The title of the story comes from Brigitte's observation that she is "friends" with George Orwell after she read Nineteen Eighty-Four, a book that had been thrown over the Berlin Wall and brought home by Hans. The Orwell novel also appears on his office desk's "lost and found."

==="Dark Meadow"===

A man, referred to as Mr. Roses, lives in a bungalow North Hollywood publishes a paper titled "Is Your Pornography Watching You?" online under the pseudonym Dark Meadow. Across the street he notices two young girls whose parents are often absent from their household, which he nicknames the Tiger and the Cub. He also admits that of the two, Cub "activates" him.

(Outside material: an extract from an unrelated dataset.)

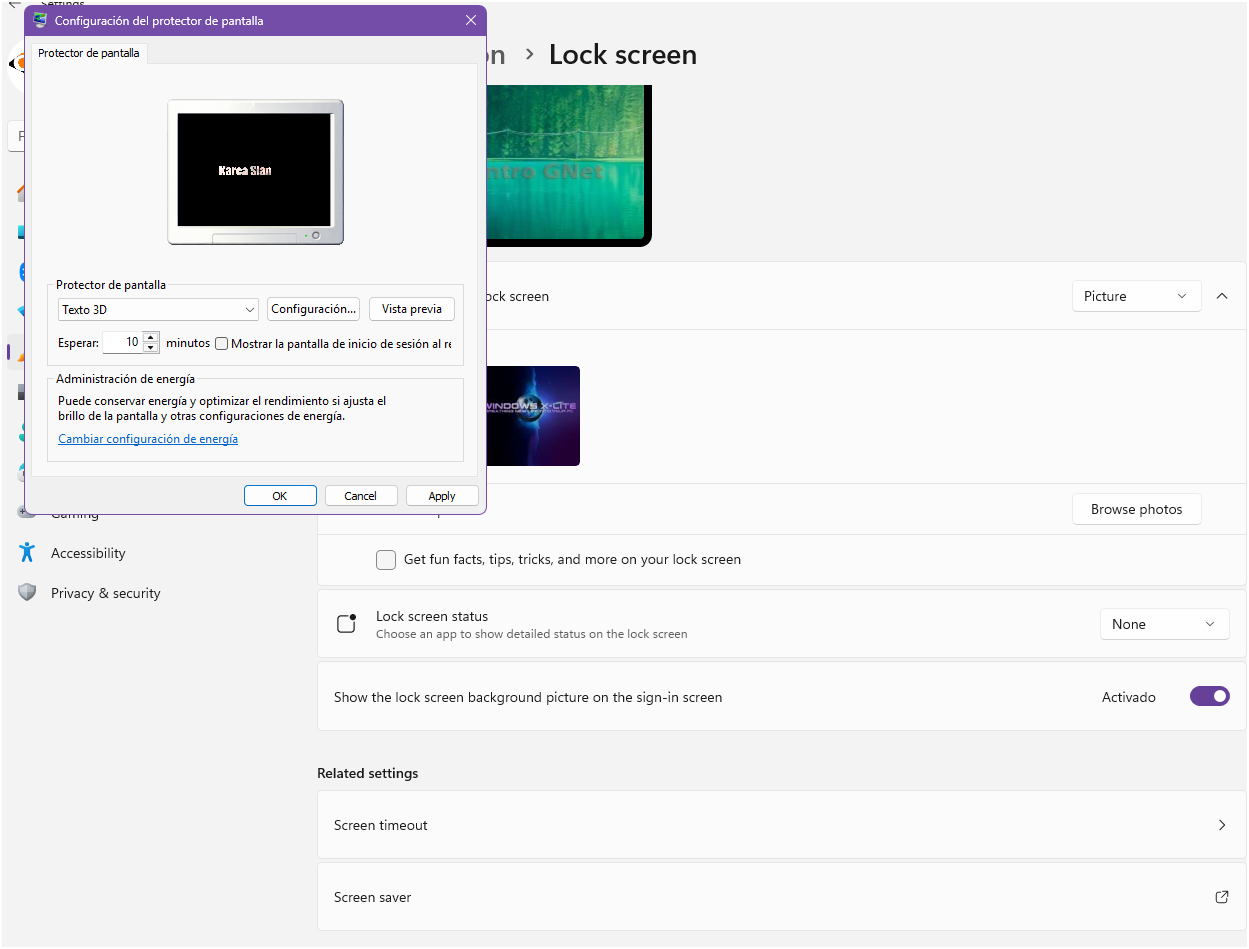Click the Accessibility icon in the sidebar
Viewport: 1249px width, 949px height.
(27, 553)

One day he is called for an IT repair job in Van Nuys. Mr. Roses notices that this man possesses child pornography on his computer. He sympathetically completes the job and refers the paper that Dark Meadow wrote to the man as a warning. A few days later, Officer Jaime Hernandez from the Crimes Against Minor task force visits him, requesting his assistance as Hernandez settles into his new position. Hernandez asks if he thinks Dark Meadow is trying to warn pornographers and Mr. Roses responds nonchalantly. Hernandez also asks him about his time as a Sea Scout when he was young, to which he responds that it was a short-lived time in his early life.

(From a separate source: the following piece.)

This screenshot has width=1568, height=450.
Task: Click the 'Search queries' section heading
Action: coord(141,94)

The following day, the Tiger and the Cub have a yard sale, to which Mr. Roses buys a painting from them. Later that day, they visit him and report to him that someone is peeping at them. After some investigation, he finds semen by one of the house's window. He instructs them to lock the doors to their house that night. The next day, he travels to Sun Valley to clean the computers of pornographers who saw the recent article by Dark Meadow. While he is cleaning the servers, he catches a glimpse of one of their screens. When the leader of the group asks him if he wants "some," the girl from the video walks out in a bathrobe. Mr. Roses flees from the scene, heads home, destroys his computer's RAM, and drives around for the rest of the day, revisiting a few places he went as a Sea Scout.

When he arrives home that night, the Tiger and the Cub are waiting for him and says that the peeper still lurks. He tells them to stay at his place. Later that night, they lie together on the same sofa-bed. He reveals to them that "Something bad happened to me" when he was young, referring to his time as a Sea Scout when he was abused. After they start lulling, he sees the opportunity to slip away into his backyard and masturbate.

==="Fortune Smiles"===

DJ, short for Dongjoo, and Sun-ho are recent North Korean defectors living in Seoul and they meet often at fast food restaurants to discuss their transition into South Korean life. Both are nostalgia for their old homes; DJ admits that his life was not as miserable as the media makes it out to be because he had an education while Sun-ho is unable to stop thinking about his muse in Pyongyang named Willow. To ease his lovelorn heart, they take a trip to the DMZ and Sun-ho release balloons with a Whopper meal attached, hoping it will reach her. They also often examine and discuss lottery tickets, especially the high-quality Fortune Smiles tickets.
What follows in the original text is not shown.